Değerli Mall& Motto Okuyucuları,
Bu ay ki yazımda, son zamanlarda yaptığım gözlemlerden birini sizlerle paylaşmak istiyorum :
- Hepimiz zaman zaman yaşadığımız olaylar nedeni ile çıkmazlara girebilir, kimi zaman o çıkmazlardan kolayca kurtulur, kimi zaman da gereğinden fazla o çıkmaz sokaklarda ve tuzaklarda saplanıp kalırız.
- Bu üzüntü veren durumlar daha da derinleşerek depresyon haline gelmeye başladığında ise ne yazık ki bir çok insan depresyona girdiğini veya tükenmeye başladığının farkına varmaz veya çok geç fark eder.
- Bir de benim özellikle dikkatimi çeken bir yaklaşım var : “Zor ve sıkıntılı durumlarda güçlü ol!” diye bazı insanlar bu yaklaşımı fazlacaön plana çıkartma çabasında.
Ne yani, insan en sevdiği veya değer verdiği bir şeyi kaybettiğinde üzülemez mi? Ağlayamaz mı?
Kimilerine göre böyle davranmak çok zayıflık. Oysa birkaç psikolog arkadaşımla bu konuyla konuştuğumda onların yaklaşımı ise şöyle : Bir insanın duyguları vardır. Kimi zaman üzülür, kimi zaman sevinir, kimi zaman içine kapanır veya kimi zaman çok farklı duygular hisseder. Bunların hepsi normaldir. Duyguların yerinde ve zamanında yaşanması doğru kabul edilir.
Bence önemli olan ise şu : Bizler çok çeşitli nedenlerle duygu-durum değişiklikleri yaşayabiliriz.
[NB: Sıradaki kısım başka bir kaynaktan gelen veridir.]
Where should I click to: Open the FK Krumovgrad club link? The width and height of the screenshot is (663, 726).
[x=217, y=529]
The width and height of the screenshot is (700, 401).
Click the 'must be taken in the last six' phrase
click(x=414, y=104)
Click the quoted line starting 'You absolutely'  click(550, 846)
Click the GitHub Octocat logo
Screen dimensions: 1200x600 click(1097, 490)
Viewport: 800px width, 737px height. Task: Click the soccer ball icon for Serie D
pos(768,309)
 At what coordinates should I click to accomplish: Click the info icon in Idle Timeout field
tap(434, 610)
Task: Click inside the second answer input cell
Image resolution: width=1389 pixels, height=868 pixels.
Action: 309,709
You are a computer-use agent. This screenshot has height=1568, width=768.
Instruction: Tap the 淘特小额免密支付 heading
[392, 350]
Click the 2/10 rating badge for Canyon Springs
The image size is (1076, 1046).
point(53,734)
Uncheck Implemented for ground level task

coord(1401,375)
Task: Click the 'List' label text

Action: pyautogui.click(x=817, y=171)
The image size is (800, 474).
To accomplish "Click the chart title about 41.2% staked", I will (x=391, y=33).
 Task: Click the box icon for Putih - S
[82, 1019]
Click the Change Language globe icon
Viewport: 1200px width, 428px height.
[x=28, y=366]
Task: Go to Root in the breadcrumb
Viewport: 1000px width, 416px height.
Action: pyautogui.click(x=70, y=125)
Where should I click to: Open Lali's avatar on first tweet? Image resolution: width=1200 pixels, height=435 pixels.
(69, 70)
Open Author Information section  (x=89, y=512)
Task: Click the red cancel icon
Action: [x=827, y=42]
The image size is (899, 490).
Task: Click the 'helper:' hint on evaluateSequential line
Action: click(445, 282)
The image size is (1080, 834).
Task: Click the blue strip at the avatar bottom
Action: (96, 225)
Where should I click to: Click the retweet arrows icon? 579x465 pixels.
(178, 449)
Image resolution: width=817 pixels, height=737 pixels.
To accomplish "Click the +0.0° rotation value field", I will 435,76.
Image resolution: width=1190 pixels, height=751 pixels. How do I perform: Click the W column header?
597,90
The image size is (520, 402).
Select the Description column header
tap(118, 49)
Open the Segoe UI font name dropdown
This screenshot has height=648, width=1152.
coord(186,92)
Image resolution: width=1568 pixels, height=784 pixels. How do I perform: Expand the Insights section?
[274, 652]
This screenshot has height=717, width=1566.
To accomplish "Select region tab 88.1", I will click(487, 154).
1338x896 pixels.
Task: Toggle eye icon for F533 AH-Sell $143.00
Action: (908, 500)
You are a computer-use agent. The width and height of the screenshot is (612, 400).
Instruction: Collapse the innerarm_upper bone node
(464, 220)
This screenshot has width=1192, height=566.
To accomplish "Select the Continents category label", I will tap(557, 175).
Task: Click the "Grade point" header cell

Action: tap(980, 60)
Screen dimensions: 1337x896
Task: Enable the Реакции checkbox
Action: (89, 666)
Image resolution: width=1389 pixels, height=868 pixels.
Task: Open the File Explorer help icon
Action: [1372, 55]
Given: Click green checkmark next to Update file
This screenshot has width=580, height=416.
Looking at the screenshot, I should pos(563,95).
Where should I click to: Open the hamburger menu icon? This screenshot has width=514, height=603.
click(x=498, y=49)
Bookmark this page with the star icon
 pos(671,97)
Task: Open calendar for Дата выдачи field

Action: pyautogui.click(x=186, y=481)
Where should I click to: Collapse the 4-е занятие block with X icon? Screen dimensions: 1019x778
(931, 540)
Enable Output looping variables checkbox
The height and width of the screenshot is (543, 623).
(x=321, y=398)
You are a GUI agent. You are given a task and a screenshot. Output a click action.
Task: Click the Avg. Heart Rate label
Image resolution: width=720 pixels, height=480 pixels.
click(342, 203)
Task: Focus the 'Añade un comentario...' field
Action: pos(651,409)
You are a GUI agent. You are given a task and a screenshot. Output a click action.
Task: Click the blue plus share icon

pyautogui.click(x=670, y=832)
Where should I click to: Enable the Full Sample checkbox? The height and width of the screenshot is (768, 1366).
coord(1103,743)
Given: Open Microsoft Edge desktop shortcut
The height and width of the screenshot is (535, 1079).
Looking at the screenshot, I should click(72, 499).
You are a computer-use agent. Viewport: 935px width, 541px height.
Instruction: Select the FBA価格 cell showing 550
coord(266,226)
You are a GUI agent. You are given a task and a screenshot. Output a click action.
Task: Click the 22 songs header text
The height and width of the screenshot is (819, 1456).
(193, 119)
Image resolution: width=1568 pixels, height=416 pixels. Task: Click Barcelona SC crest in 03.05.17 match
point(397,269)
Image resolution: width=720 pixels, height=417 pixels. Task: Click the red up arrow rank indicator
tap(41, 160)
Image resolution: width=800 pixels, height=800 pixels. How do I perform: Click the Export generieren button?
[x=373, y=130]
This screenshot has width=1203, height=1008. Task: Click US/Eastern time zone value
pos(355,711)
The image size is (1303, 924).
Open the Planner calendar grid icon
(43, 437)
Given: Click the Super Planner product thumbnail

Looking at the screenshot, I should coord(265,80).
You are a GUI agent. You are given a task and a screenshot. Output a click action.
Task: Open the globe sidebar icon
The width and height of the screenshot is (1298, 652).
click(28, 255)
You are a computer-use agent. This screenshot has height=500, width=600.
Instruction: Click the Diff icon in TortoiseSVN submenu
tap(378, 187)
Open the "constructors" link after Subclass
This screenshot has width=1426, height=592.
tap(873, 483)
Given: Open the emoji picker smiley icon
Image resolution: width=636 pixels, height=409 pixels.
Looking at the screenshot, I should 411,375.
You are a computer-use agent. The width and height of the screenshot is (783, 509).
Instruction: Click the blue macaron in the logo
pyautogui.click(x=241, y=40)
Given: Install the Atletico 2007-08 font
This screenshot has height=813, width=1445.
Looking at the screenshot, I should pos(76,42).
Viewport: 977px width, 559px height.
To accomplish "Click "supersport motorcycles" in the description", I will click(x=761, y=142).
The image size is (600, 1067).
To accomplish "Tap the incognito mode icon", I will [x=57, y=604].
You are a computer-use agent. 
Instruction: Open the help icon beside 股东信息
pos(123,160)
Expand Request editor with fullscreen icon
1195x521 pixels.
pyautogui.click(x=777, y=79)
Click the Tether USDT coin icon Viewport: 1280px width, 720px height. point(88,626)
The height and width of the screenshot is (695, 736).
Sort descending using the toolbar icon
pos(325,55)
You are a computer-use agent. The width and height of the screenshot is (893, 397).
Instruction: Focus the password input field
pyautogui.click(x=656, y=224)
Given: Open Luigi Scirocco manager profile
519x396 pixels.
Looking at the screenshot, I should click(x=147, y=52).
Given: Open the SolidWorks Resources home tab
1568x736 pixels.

Eğer bunu hissedersek veya çok yakınımızda ve güven duyduğumuz kişiler bize bu konuda geribildirimde bulunursa, dikkate almamız gerekir.
Duygusal olarak tazelenmek, güçlenmek ve iyi hissetmek için birileriyle yaşadığımız problemleri konuşup, belki de fikir alış-verişinde bulunmak da bize iyi gelebilir. İşte bu noktaya kadar herhangi bir sorun yok. Ama bu sorunları danışıp, içinizi döktüğünüz kişiler aslında bu işin uzmanı olmadan sizi yönlendirip, tabiri caiz ise size “Akıl verme” işine soyunuyorlarsa işte tam bu noktada ciddi bir problem sahibi daha olduğunuzu söylemem gerekir.
Neden? Çünkü uzman değiller!
Çevrenizde “Nergis var ya psikolog gibi biri, her şeyimi anlatıyorum, bana çok iyi geliyor.” veya “Aslan var ya benim yaşam koçum, beni çok iyi yönlendiriyor.” diyerek belki de işinin uzmanı olmayan kişilerden destek aldığımızı zannedip, farkında olmadan daha da istemediğimiz bir çıkmaza doğru gidiyor olabiliriz.
DURUN! İşte tam da burada. DURUN!
İşin uzmanı olan kişiler önce durum analizi yapıp, sonra size en iyi karar vermeniz için alternatifleri sunar. Siz de öncelikle kendiniz zihninizde olayları tartarak, farklı bakış açısı ve tutumlar geliştirerek karar alıp, hedefinize ilerleyebilirsiniz.
Peki, karşımızdaki kişinin uzman olduğunu nasıl anlayacağız?
Destek alacağınız kişinin eğitimini, deneyimi, referansları, kanıtlanmış başarılar ve mutlaka özgeçmişini araştırın. Sonrasında adımlarınızı atın. Göreceksiniz ki doğru kişilerle, doğru uzmanlarla fikir alış-verişinde bulunduğunuzda elde ettiğiniz sonuçlar çok daha etkili ve uzun vadeli olacak.
Söylemesi benden; lütfen bir bilene sorun, önüne gelen herkese değil.
Sevdiklerinize vakit ayıracağınız, sağlıklı ve bol kazançlara günlere.